While the extraordinarily mutated Pirola itself never took off in the way scientists first suspected it would, JN.1 might have picked up some of the extra transmissibility that its close relative lost, Covid-19 modeller Professor Michael Plank said.
Importantly, there was no indication JN.1 carried a higher risk of severe disease than its Omicron counterparts, he said – and, at least for now, its contribution to our current wave was small.
The most recent data from wastewater surveillance showed the virus at its highest levels since January - albeit still well below the giant surges of 2022 - while the last update from Te Whatu Ora reported 336 people in hospital with Covid-19 as at Sunday.
Another four deaths have also been recorded, bringing New Zealand’s official toll since the start of the pandemic to 3,596.
The wave has also brought a boosting bump: the 32,734 vaccinations given in the last week of November was six times the average number administered over previous months.
“Cases were starting to come down, but now they’ve turned around and have started to go back up again, which is maybe an effect of the Christmas party season,” Plank said.
“I wouldn’t be surprised if we see cases further increase in this pre-Christmas period and possibly start to come back down again, once school holidays kick in.

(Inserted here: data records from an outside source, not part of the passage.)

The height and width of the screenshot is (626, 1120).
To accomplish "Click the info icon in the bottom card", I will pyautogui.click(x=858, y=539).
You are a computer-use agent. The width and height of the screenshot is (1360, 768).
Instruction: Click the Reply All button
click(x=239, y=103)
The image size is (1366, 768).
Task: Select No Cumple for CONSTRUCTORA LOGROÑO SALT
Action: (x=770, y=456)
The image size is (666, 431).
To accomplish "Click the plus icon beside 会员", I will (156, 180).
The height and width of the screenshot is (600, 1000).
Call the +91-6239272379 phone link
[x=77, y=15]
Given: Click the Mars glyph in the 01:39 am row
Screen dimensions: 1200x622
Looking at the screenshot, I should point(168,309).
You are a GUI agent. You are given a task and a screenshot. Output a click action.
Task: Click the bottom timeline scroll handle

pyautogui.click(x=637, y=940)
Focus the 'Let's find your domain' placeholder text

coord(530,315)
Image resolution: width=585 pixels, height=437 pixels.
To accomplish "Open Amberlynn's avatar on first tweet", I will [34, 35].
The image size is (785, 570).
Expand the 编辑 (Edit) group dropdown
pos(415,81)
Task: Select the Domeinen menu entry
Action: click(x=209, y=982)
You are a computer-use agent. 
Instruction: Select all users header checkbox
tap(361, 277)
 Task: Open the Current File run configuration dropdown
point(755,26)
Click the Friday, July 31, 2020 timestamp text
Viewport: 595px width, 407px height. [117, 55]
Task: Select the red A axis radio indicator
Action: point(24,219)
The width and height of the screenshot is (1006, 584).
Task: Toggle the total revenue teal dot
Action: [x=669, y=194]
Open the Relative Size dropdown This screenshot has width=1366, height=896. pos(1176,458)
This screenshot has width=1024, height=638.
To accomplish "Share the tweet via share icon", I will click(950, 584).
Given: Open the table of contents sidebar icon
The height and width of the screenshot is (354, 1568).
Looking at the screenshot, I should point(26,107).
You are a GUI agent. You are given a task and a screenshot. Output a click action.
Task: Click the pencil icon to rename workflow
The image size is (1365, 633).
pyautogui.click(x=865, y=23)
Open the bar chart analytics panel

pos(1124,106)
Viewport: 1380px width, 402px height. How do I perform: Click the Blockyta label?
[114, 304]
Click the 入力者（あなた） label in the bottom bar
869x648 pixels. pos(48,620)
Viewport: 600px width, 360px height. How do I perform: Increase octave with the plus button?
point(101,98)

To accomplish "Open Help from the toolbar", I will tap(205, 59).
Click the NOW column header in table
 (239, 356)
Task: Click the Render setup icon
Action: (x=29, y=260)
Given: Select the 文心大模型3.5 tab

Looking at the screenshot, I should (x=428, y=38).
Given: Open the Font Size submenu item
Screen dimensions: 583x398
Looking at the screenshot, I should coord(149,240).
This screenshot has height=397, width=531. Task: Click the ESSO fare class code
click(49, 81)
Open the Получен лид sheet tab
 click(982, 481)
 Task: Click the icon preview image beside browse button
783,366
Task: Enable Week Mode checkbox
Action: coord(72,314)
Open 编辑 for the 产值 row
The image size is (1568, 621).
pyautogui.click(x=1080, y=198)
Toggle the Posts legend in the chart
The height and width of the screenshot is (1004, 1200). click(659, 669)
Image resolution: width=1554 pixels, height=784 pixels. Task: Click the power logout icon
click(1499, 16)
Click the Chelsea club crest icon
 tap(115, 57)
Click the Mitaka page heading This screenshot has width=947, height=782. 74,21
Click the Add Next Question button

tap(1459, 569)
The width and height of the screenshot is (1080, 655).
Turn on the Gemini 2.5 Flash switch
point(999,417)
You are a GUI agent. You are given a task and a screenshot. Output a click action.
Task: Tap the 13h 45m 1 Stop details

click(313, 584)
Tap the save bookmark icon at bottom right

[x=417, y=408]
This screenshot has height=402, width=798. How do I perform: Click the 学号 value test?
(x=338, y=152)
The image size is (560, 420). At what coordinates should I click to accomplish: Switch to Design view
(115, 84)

“But maybe JN.1 will reverse that trend and start to send numbers upward again, perhaps after the New Year.”
When would the world see a completely new variant, as when Omicron succeeded Delta?
“Everything with Omicron has evolved from a common ancestor, whereas all the other variants before it that had Greek letters evolved independently from the initial Wuhan strain,” Otago University evolutionary virologist Dr Jemma Geoghegan said.
“So, we’d have to see a substantial leap in evolution.”